The joint intervention will defend freedom of conscience in the face of demands by the Ontario College of Physicians that physicians who refuse to kill patients or help them kill themselves must send them to a colleague willing do so.
“Unlike the CCRL and the FFA, the Project does not take a position on the acceptability of euthanasia or assisted suicide,” said Sean Murphy, Project Administrator.
“However, all three groups agree that those who object to the practices for moral, ethical or religious reasons should not be forced to provide or collaborate in them.”
The intervention will attempt to assist the court in defining a principled approach to the nature and scope of freedom of conscience.
Federal government policy a factor
The deliberate decision of the federal government to support coerced participation in homicide and suicide contributed to the Project’s decision to intervene.
“The federal government knew full well that the Ontario College was threatening to punish physicians who refuse to be parties to euthanasia and assisted suicide when it introduced Bill C-14 to set the groundrules for the procedures,” said Murphy.

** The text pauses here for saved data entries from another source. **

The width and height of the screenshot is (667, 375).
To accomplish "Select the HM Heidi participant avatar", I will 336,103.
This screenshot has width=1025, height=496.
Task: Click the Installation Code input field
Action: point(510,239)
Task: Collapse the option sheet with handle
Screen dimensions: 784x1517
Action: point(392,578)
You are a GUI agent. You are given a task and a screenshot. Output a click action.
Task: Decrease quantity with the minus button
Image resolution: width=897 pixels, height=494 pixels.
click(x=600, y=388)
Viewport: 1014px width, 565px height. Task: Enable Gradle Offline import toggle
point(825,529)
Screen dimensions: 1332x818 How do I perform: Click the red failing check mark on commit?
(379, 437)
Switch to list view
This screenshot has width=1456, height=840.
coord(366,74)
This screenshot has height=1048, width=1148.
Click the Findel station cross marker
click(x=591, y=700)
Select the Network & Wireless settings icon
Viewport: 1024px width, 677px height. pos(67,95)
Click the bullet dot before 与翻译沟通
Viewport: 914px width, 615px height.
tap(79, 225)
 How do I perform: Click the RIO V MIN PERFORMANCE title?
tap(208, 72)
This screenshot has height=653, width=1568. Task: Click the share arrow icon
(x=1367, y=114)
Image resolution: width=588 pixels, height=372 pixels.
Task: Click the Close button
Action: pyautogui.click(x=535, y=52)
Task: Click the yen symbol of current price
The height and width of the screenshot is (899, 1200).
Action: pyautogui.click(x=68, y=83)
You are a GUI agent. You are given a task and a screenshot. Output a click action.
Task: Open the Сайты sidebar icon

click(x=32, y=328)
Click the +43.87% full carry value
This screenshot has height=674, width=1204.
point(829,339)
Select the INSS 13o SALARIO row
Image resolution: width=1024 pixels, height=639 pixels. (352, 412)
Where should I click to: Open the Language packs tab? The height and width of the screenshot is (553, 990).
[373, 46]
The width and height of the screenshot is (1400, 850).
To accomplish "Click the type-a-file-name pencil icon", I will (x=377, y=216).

“It could have prevented coercion by exercising its jurisdiction in criminal law. It could have made it a crime to force someone to be a party to homicide or suicide. It was repeatedly asked to do so. It steadfastly refused.”
Instead, Murphy said, “the Government of Canada chose to enable coercion, and to defend its support for coercion as ‘cooperative federalism.’”1
In contrast, the Project insists upon a foundational principle of democratic civility: that no one and no state institution may compel unwilling citizens to be parties to killing other people. Neither the state nor its agents nor others in positions of power and influence can legitimately order unwilling citizens to become parties to homicide and suicide, and punish them if they refuse.
The case is currently set for a hearing in mid-June.
Contact:
Sean Murphy, Administrator
Protection of Conscience Project
protection@consciencelaws.org
Notes
- Minister of Justice Jody Wilson-Raybould, House of Commons Debates, Vol. 148, No. 055, 1st Session, 42nd Parliament, 13 May, 2016, p. 3312 (10:55)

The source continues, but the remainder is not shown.